When you finish eating at home, where do your food scraps go? If you don't have a garbage disposal and don't compost for your own garden, you might throw your leftover bones, vegetable peels and pizza crusts into the regular trash bin for delivery to a landfill or incinerator facility. If you do have a garbage disposal (or waste disposer, as they are also known), you can push food waste into the sink drain for the disposal to grind up and wash away. In many cases, the waste goes to your local sewer system and is treated at a wastewater plant. Although it's more complicated for homeowners in areas without sewers, some garbage disposals are designed for use with septic systems.
Which scenario is better for your local environment depends largely on where you live. Cities with an overburdened sewer system might prefer that you compost or send scraps to the landfill/incinerator; our composting bin report includes information on products for composting food waste outdoors and in. On the other hand, communities with overburdened waste facilities such as near-full landfills may encourage homeowners to install garbage disposals to grind up and wash away unwanted food scraps.
Once you decide that a garbage disposal is right for you, choosing the best model for your household depends on several factors. First, think about how often you'll use it, and for how much waste. This will depend on how frequently you cook at home, and how many leftovers and scraps you usually have in a week.
For households with more than four members and that cook more than a few times per week, you'll need a disposal with a larger grind chamber capacity and higher horsepower like our Best Reviewed Waste King Legend 8000 (Est. $150) . It has a 1-horsepower motor that can handle the kitchen waste from large households. If you're a one- or two-person household and need to dispose of food waste only a couple of times a week, you'll likely be fine with a smaller 0.75- or 0.5-horsepower model such as the KitchenAid KCDS075T (Est. $250) or the InSinkErator Badger 5 (Est. $90) . One exception: If you routinely host large dinner parties, you may want to invest in a more powerful disposal even if your typical food waste load is smaller.
Also consider the area you have available for your garbage disposal. Disposals are installed under the kitchen sink and hook up directly to the drain. If you have a dishwasher, it's hooked up to the disposal's line out. A powerful disposal like the Waste King Legend 8000 takes up more space than some less robust models like our Best Reviewed cheap garbage disposal, the InSinkErator Badger 5. Less powerful disposals also tend to create less noise and vibration, something that homeowners with sinks made out of lighter-weight materials like thin-gauge stainless steel should keep in mind.

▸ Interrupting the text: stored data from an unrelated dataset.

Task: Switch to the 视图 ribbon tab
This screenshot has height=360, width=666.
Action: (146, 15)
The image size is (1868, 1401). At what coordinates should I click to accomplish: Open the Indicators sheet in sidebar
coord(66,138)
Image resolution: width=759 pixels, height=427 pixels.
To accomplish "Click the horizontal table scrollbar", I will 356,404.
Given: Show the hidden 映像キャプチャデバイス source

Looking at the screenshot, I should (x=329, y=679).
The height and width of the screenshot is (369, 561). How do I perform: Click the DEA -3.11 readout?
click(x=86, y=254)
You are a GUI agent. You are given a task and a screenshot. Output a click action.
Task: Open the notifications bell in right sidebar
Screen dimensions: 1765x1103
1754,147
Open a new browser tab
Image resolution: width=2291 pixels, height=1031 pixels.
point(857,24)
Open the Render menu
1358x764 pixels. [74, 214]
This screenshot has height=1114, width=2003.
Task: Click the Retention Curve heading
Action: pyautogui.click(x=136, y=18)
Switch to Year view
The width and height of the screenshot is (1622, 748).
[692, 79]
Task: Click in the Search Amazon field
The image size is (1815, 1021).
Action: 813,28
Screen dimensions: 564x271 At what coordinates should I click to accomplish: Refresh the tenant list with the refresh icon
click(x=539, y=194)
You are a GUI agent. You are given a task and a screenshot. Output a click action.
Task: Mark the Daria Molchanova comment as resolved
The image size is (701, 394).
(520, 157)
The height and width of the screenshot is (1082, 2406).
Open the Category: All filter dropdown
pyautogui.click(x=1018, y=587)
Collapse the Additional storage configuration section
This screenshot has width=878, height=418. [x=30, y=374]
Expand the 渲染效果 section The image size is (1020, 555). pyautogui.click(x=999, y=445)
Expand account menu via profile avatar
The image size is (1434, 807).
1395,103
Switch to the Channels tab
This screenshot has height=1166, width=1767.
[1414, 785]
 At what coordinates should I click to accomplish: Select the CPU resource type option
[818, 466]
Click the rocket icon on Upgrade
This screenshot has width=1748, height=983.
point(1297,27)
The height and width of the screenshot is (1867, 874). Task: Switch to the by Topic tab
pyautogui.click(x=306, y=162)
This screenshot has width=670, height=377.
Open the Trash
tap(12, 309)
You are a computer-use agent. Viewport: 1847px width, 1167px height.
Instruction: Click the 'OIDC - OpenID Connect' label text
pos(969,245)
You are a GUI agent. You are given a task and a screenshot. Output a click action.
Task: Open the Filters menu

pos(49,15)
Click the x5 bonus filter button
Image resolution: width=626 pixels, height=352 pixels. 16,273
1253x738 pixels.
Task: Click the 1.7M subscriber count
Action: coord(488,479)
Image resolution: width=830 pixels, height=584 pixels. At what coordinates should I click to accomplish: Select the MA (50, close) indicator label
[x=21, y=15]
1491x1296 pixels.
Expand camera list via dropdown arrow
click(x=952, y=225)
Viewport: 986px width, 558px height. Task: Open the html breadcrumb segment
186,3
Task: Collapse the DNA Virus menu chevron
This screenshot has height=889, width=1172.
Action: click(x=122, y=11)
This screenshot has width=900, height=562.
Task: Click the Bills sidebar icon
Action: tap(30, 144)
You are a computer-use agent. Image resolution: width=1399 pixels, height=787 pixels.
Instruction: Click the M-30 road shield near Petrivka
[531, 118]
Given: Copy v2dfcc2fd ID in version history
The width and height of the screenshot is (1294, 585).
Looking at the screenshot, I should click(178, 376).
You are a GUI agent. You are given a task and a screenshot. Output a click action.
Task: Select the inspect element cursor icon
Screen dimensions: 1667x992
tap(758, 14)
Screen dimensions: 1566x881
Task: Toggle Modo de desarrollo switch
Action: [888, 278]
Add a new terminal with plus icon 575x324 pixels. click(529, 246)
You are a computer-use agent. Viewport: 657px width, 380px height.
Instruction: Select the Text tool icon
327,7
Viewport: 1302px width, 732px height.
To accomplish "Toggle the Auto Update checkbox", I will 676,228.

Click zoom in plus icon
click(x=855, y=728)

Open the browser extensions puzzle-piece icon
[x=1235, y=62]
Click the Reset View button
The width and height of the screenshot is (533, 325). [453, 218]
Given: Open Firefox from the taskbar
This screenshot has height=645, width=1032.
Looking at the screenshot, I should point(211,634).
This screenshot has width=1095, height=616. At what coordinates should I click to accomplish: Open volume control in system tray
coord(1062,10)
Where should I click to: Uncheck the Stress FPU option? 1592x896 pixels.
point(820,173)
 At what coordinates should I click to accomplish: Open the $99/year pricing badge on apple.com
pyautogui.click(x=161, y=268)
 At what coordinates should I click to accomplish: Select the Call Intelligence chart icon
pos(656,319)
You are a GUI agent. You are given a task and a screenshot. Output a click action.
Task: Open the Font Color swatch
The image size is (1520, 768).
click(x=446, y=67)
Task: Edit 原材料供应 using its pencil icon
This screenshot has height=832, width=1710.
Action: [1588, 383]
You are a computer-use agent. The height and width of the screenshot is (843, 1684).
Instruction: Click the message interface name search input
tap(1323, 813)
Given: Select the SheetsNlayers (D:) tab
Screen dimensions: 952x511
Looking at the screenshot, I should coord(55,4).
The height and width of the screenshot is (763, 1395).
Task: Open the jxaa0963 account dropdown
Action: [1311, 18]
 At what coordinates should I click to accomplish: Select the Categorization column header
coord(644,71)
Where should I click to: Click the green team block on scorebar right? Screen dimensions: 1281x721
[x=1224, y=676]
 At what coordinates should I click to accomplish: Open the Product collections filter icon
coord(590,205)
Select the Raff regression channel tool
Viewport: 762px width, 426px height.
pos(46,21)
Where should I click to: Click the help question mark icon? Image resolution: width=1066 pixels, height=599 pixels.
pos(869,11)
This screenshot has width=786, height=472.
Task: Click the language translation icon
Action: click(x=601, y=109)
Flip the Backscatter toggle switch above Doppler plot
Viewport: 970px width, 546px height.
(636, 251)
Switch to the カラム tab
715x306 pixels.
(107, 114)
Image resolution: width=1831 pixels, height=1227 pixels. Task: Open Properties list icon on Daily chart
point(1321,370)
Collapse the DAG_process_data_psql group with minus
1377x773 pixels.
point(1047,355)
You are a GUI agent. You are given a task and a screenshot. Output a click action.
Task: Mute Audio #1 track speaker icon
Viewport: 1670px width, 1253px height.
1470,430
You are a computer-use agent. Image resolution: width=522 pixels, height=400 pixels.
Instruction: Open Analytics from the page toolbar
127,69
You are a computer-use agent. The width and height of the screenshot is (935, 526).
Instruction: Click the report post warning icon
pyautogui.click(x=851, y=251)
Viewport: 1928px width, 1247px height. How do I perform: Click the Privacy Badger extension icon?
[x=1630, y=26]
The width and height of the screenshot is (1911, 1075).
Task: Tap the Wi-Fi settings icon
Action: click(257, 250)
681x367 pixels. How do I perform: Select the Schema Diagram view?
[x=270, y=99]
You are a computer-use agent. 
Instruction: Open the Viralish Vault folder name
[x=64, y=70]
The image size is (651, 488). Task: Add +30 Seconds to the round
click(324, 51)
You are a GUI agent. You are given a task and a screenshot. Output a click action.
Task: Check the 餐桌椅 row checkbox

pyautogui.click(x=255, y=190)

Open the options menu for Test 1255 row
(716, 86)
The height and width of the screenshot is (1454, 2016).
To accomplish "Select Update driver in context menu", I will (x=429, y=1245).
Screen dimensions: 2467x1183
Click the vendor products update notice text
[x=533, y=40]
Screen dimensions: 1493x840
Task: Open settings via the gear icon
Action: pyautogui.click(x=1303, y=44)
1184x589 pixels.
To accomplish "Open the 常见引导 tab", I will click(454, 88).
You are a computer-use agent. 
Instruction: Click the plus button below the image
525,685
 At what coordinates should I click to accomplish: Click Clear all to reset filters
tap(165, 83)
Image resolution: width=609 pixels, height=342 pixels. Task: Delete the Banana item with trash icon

Garbage disposals come in one of two types: continuous feed or batch feed. To operate a continuous feed garbage disposal, simply turn on your water faucet, switch the unit on and begin pushing food waste down the drain into the grinding chamber. Using this kind of disposer is quick, easy and intuitive, but isn't necessarily safe. Non-waste items can drop into the unit, necessitating retrieval with a hand or tool, which could cause problems for small children and distracted adults.
Batch feed disposals eliminate the risk that the disposal will activate when a foreign object or hand is inside. First the waste must be pushed into the drain; the hole is then covered with a magnetic lid that activates the disposal's power switch. Lifting the lid to add more food scraps turns the disposal off. This is slower than using a continuous feed model, but as one user says at HomeDepot.com, "a slower grinding disposer is not a bad thing when you have old drain pipes and a low flow kitchen faucet."
If your home has a septic system, you might have been advised not to purchase a garbage disposal at all. The concern is that added volume from kitchen waste could put too much stress on the septic tank, which could require having the system pumped more often, or lead to an overflowing tank. However, the InSinkErator Evolution Septic Assist (Est. $230) has been designed specifically for this situation. As food waste is ground up and passes through the unit, it injects a solution that helps accelerate decomposition.
Garbage disposals can cost upward of $300 or less than $100. Horsepower is one factor that separates models, but other criteria like construction quality come into play. Cheaper garbage disposals are usually made of plastic and galvanized steel components instead of stainless steel, and often aren't as durable as buyers hope. Judging from user reviews at retail sites, manufacturer warranties are a good indication of a garbage disposer's expected lifespan. Cheap garbage disposals with short warranties could be a risky investment. Our Best Reviewed cheap garbage disposal, the InSinkErator Badger 5, comes with a two-year warranty compared to the seven-year, 10-year, or even unlimited coverage offered with more expensive models. Users say the Badger 5 typically lasts three to five years.
To determine the best garbage disposals available today, our editors consult expert reviews from CNET, ConsumerReports.org and others. However, the best and most extensive feedback comes from users who post ratings and comments on retail websites. Based on this combination of reviews, we name garbage disposals that rank highest in terms of performance, ease of use and the ownership experience, including durability.